Comprueba tu comprensión:
1. Según el texto sobre la baja voluntaria tácita, ¿qué características debe reunir la conducta del trabajador para que pueda hablarse de baja voluntaria tácita? Enuméralas todas.
2. Reproduce literalmente el fragmento del texto sobre la baja voluntaria tácita que empieza en "Cada caso debe" y termina en "volver al puesto.".
3. En el texto sobre la baja voluntaria tácita, ¿en qué artículo del Estatuto de los Trabajadores se apoya la posibilidad de la baja voluntaria tácita?

Bloque de texto:
******
Por eso, no basta con una ausencia puntual ni con una falta aislada. Para que pueda hablarse de baja voluntaria tácita debe existir una conducta clara, mantenida y coherente con la intención de romper la relación laboral. Esta posibilidad se apoya en el artículo 49.1.d) del Estatuto de los Trabajadores, que contempla la dimisión como causa de extinción del contrato. 

Cuándo una ausencia puede interpretarse como abandono del puesto

Interrogación

InterrogaciónEnvato.com

Cada caso debe analizarse de forma individual. No hay un plazo automático a partir del cual una ausencia se convierta en baja voluntaria. Lo decisivo es si el comportamiento del trabajador permite entender que ya no quiere seguir vinculado a la empresa. Entre los elementos que pueden apuntar a una baja voluntaria tácita se encuentran:

  • No acudir al trabajo durante un periodo prolongado
  • No justificar las ausencias
  • No responder llamadas, correos electrónicos o mensajes de la empresa
  • Ignorar requerimientos formales de reincorporación;
  • No presentar partes médicos ni otra documentación justificativa; mantener una actitud que evidencie la intención de no volver al puesto.

La sentencia del TSJ de Madrid da importancia precisamente a este conjunto de circunstancias y no a un único hecho aislado. La ausencia por sí sola no fue determinante; lo relevante fue la falta de respuesta continuada ante los intentos de contacto realizados por la empresa. (Sentencia TSJ de Madrid 31/2026).
******
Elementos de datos
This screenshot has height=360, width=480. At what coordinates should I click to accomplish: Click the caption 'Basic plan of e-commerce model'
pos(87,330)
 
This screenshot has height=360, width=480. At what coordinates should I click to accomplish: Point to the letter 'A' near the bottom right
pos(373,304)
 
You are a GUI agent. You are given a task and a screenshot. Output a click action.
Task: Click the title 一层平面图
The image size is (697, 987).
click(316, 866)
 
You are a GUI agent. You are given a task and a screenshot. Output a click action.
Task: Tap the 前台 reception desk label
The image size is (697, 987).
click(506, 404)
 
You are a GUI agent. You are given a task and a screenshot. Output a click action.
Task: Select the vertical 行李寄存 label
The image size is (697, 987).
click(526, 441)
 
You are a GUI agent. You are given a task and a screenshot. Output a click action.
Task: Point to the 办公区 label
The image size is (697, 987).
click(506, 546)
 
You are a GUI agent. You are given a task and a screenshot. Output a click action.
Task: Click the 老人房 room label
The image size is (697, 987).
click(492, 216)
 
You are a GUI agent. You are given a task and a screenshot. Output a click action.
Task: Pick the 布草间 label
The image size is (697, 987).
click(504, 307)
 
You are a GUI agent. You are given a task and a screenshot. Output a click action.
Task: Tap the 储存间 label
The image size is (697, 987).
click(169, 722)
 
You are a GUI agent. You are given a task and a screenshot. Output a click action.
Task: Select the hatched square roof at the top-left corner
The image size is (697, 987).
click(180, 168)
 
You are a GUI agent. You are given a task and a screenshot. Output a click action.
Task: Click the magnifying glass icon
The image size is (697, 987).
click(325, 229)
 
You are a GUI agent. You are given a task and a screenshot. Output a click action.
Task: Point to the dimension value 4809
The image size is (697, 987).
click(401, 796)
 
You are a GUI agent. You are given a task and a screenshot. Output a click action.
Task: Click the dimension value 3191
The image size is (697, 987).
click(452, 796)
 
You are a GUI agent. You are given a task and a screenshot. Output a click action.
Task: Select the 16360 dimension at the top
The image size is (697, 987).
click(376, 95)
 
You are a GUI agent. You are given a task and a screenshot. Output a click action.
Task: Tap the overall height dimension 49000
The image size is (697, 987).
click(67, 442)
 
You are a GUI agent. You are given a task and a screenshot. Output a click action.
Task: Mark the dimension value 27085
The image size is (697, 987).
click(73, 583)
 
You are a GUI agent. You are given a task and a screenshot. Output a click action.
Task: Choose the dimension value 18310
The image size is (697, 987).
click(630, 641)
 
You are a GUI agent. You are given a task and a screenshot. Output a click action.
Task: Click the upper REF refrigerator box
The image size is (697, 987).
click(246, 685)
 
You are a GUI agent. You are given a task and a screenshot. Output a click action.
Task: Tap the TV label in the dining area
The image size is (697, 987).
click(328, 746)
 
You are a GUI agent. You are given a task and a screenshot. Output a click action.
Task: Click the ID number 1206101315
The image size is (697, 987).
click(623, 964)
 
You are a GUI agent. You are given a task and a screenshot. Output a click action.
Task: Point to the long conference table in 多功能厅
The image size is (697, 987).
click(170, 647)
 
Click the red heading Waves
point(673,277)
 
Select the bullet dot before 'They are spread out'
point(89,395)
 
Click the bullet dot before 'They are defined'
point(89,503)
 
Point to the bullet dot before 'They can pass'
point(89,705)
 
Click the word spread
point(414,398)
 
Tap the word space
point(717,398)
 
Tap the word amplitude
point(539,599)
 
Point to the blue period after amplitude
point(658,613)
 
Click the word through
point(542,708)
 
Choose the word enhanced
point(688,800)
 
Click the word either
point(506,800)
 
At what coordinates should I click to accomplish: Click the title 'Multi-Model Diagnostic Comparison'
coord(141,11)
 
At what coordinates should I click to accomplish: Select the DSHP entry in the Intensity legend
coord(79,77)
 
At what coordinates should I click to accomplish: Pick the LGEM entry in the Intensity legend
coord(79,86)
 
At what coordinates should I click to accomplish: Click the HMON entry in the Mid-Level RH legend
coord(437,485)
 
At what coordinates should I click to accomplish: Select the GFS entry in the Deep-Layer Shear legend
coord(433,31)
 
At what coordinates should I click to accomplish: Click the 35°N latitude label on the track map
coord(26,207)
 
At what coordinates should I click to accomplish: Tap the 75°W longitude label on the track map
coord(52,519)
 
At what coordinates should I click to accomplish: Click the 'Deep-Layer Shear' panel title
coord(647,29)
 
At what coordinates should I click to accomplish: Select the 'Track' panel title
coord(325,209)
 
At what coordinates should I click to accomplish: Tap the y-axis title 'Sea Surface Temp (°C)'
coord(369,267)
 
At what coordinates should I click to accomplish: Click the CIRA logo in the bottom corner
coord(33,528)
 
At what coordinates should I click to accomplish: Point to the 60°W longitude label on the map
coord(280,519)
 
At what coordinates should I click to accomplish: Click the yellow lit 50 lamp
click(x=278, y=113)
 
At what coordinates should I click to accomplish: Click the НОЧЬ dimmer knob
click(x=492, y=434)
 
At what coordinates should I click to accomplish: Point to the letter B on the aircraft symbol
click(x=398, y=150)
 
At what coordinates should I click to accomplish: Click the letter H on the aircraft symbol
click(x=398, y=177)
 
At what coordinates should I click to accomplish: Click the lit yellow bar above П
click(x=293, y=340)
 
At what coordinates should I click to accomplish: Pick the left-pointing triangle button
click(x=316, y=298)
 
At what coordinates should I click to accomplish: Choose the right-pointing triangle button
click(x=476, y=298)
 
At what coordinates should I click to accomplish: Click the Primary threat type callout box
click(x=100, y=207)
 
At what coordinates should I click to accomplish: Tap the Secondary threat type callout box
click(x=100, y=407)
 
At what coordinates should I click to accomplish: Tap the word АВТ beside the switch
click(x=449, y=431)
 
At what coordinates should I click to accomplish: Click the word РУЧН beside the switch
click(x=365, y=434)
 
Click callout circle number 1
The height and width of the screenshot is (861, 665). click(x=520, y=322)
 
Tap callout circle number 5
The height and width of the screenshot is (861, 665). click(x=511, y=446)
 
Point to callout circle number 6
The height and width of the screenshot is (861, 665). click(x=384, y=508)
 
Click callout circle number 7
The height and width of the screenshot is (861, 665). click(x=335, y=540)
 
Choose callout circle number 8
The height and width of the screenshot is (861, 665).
******
Respuestas:
1.
- Clara
- Mantenida
- Coherente con la intención de romper la relación laboral

2.
Cada caso debe analizarse de forma individual. No hay un plazo automático a partir del cual una ausencia se convierta en baja voluntaria. Lo decisivo es si el comportamiento del trabajador permite entender que ya no quiere seguir vinculado a la empresa. Entre los elementos que pueden apuntar a una baja voluntaria tácita se encuentran:

  • No acudir al trabajo durante un periodo prolongado
  • No justificar las ausencias
  • No responder llamadas, correos electrónicos o mensajes de la empresa
  • Ignorar requerimientos formales de reincorporación;
  • No presentar partes médicos ni otra documentación justificativa; mantener una actitud que evidencie la intención de no volver al puesto.

3. En el artículo 49.1.d) del Estatuto de los Trabajadores.